====== THE DATA ======

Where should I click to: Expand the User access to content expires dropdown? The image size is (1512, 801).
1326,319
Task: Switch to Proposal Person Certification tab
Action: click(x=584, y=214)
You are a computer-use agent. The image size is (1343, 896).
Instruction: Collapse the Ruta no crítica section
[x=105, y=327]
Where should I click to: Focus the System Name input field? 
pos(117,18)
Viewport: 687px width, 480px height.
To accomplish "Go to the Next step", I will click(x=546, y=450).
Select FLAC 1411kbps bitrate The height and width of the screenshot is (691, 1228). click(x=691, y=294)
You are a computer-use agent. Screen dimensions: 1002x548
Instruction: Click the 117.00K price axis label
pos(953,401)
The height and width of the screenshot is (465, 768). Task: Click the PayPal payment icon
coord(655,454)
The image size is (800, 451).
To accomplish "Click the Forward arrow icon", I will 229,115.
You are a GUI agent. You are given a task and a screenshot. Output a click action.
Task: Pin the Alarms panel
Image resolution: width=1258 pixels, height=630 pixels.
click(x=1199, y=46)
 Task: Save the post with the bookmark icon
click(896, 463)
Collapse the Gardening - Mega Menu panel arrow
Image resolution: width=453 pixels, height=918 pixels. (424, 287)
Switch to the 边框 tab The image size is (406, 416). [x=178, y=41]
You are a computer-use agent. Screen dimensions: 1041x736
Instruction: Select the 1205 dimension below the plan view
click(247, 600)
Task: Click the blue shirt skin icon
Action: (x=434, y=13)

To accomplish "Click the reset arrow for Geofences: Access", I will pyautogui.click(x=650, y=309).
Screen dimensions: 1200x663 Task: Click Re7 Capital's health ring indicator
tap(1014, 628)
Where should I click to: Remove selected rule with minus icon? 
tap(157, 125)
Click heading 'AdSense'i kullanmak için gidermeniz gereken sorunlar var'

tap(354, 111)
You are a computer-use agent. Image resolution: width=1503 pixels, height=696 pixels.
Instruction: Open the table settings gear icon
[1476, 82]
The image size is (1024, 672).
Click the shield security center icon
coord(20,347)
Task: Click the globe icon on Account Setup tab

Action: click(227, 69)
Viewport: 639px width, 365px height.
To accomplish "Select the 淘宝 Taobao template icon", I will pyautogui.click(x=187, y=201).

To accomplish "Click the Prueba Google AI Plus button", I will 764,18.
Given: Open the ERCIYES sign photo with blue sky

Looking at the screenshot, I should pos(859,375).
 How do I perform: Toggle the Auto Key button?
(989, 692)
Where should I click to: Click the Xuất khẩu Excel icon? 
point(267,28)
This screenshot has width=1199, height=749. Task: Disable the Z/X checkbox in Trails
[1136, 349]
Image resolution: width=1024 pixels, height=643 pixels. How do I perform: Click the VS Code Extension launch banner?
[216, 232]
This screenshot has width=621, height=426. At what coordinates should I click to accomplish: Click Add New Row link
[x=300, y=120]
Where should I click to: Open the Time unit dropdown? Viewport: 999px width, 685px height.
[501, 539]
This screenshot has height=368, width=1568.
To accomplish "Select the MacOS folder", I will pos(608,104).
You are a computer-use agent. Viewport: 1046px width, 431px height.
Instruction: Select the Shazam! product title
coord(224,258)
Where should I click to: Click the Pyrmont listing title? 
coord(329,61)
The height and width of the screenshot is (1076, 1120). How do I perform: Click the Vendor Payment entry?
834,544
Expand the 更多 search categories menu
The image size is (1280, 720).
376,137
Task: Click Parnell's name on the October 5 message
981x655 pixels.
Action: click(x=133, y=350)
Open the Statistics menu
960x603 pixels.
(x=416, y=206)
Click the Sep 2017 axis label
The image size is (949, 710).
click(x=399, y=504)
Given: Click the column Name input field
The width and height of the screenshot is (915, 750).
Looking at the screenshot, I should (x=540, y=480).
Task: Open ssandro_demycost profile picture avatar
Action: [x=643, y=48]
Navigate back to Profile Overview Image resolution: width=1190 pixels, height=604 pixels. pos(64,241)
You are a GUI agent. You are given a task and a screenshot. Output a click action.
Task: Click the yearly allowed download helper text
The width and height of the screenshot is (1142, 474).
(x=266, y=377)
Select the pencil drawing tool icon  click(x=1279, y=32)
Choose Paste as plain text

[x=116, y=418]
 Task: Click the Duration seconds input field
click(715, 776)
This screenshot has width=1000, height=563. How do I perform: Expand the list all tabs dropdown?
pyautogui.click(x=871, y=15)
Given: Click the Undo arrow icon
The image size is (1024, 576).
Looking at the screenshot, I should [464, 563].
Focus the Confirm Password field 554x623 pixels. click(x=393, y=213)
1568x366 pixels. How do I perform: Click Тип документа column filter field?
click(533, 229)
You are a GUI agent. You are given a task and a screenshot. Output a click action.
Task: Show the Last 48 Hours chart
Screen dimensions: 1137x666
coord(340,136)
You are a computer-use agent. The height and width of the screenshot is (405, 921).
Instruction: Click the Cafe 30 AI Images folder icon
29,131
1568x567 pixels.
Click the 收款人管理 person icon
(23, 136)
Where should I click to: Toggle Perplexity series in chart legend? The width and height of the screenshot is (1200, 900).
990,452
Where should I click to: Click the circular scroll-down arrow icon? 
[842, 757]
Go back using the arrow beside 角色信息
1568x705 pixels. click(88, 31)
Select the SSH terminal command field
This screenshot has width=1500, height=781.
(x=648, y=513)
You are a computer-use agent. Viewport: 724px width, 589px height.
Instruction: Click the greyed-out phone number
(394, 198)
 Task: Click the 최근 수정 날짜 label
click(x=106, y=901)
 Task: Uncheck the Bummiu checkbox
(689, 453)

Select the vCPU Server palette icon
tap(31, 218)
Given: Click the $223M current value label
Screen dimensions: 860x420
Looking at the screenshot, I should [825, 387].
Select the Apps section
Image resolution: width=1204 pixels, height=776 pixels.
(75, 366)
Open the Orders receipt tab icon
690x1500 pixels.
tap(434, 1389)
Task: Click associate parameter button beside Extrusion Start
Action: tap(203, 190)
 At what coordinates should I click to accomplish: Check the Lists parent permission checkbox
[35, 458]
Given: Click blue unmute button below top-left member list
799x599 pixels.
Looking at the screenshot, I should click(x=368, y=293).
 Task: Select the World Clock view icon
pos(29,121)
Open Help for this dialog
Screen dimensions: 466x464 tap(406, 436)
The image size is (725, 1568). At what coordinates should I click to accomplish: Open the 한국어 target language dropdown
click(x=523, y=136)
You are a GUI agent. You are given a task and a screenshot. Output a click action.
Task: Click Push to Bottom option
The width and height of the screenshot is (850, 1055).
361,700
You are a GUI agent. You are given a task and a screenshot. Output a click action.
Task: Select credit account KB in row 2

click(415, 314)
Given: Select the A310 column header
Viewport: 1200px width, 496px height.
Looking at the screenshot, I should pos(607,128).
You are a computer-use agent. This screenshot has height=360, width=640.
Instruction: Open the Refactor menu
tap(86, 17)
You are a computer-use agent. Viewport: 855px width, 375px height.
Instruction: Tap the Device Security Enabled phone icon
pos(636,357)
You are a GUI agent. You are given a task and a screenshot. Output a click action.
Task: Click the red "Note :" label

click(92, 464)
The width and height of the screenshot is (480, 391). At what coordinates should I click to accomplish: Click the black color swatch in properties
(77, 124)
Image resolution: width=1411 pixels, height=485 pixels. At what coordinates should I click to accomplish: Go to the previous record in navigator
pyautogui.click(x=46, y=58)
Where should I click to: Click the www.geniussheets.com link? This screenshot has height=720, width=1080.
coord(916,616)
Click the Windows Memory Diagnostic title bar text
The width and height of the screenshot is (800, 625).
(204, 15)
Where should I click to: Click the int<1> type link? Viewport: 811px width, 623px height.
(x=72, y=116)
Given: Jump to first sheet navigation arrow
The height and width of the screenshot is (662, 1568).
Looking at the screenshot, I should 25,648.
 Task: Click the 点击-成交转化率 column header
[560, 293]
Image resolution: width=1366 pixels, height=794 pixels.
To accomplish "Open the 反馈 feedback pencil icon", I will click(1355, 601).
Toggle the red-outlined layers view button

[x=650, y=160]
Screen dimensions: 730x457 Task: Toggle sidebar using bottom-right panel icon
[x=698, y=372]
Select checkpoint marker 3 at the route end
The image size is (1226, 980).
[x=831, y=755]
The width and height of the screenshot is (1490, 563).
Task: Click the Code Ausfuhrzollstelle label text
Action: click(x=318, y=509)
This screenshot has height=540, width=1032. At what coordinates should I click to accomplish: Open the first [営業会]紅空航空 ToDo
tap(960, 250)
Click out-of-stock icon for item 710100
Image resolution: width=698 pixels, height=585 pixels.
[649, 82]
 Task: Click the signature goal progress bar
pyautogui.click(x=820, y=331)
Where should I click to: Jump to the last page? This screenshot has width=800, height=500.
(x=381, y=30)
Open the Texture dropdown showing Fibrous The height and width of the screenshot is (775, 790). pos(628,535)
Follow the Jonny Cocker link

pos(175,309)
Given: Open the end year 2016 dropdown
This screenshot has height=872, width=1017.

======

» **WHAT IS EXPECTED**
Above this instruction are the records; retype exactly the lines from the one containing "Given: Click the column Name input field" up to and including the one containing "Navigate back to".

» **EXERCISE OUTPUT**
Given: Click the column Name input field
The width and height of the screenshot is (915, 750).
Looking at the screenshot, I should (x=540, y=480).
Task: Open ssandro_demycost profile picture avatar
Action: [x=643, y=48]
Navigate back to Profile Overview Image resolution: width=1190 pixels, height=604 pixels. pos(64,241)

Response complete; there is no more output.